Electromagnetic interactions
Magnetic fields
Architected materials can also respond to electromagnetic fields, offering the benefits of remote control and short response time. The materials can be made magnetically responsive by infilling or embedding them with magnetic fluids12 or nanoparticles110, enabling tuning of effective stiffness by an applied magnetic field12 or inductive heating of SMPs by an alternating magnetic field110. Integrating electromagnets into architected materials also allows for electrical control of their magnetically induced responsiveness111.
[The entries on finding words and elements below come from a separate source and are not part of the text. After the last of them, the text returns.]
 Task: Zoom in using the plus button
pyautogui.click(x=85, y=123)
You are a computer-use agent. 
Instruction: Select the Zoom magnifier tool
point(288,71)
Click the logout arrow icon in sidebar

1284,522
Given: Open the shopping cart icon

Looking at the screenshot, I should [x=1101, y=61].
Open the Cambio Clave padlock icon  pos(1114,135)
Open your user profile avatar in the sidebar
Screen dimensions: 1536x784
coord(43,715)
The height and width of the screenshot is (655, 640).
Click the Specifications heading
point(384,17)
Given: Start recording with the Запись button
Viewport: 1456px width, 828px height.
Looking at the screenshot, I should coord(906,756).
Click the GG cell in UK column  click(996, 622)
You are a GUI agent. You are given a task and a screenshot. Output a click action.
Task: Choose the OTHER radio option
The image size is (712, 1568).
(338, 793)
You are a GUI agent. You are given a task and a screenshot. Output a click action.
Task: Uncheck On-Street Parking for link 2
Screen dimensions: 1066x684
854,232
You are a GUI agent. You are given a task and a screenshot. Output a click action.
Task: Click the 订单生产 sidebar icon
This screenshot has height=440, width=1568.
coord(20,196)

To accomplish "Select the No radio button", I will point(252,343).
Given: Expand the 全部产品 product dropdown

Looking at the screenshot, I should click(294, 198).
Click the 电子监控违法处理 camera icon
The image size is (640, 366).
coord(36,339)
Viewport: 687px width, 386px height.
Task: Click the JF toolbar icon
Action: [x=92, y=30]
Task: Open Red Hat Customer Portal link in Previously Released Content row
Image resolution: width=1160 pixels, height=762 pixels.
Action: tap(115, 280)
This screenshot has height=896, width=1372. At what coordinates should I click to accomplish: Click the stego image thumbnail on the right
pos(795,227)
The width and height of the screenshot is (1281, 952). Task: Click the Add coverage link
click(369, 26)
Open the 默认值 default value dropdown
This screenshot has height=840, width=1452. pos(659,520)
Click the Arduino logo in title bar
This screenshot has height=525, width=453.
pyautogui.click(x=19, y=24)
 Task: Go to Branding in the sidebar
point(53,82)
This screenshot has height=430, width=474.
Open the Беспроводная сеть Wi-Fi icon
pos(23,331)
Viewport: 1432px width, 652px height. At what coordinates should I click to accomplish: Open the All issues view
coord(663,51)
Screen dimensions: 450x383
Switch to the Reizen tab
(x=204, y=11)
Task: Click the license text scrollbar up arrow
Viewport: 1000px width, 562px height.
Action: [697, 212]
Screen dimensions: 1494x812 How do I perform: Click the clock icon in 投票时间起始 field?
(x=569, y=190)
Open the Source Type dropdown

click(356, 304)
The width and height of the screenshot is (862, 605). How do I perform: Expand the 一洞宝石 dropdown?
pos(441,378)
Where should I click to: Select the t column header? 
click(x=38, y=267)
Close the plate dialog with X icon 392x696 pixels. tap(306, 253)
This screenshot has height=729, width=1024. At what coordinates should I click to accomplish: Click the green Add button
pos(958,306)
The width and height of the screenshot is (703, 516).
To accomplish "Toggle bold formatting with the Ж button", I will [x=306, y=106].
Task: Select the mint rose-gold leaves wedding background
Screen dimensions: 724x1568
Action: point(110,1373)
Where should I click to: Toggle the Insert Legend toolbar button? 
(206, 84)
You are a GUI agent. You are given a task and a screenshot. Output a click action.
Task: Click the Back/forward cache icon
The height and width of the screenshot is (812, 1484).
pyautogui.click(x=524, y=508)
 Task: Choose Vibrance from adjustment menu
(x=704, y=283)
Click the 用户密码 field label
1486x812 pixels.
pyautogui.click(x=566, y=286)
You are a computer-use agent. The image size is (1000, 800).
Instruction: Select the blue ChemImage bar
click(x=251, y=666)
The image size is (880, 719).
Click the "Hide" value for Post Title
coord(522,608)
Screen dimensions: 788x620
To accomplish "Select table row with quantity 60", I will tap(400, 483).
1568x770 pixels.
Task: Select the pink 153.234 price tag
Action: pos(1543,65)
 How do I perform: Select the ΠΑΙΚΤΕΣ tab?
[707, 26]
To program complex structural transformations in response to magnetic fields, ferromagnetic domains can be spatially distributed in a soft magnetic composite through direct ink writing. Positioning a permanent magnet or an electromagnet at the extrusion nozzle aligns the ferromagnetic particles in the ink formulation with the printing direction. Under applied magnetic fields, the 3D-printed architectures change shape almost instantaneously (<1 s)14 (Fig. 4a). Figure 4b showcases a hexapedal structure that catches, moves and releases small objects under the control of a magnetic field over the course of 11 s (ref.14). Magnetically responsive metamaterials have also been demonstrated to transform asymmetrically, with widely tunable stiffness and acoustic bandgaps, in response to positive and negative magnetic fields112. Whereas the magnetization prescribed by direct ink writing is confined to the lateral plane, a projection-based printing system that uses a permanent magnet with multi-axis rotational control can program 3D magnetization profiles that allow higher-order bending and torsion113.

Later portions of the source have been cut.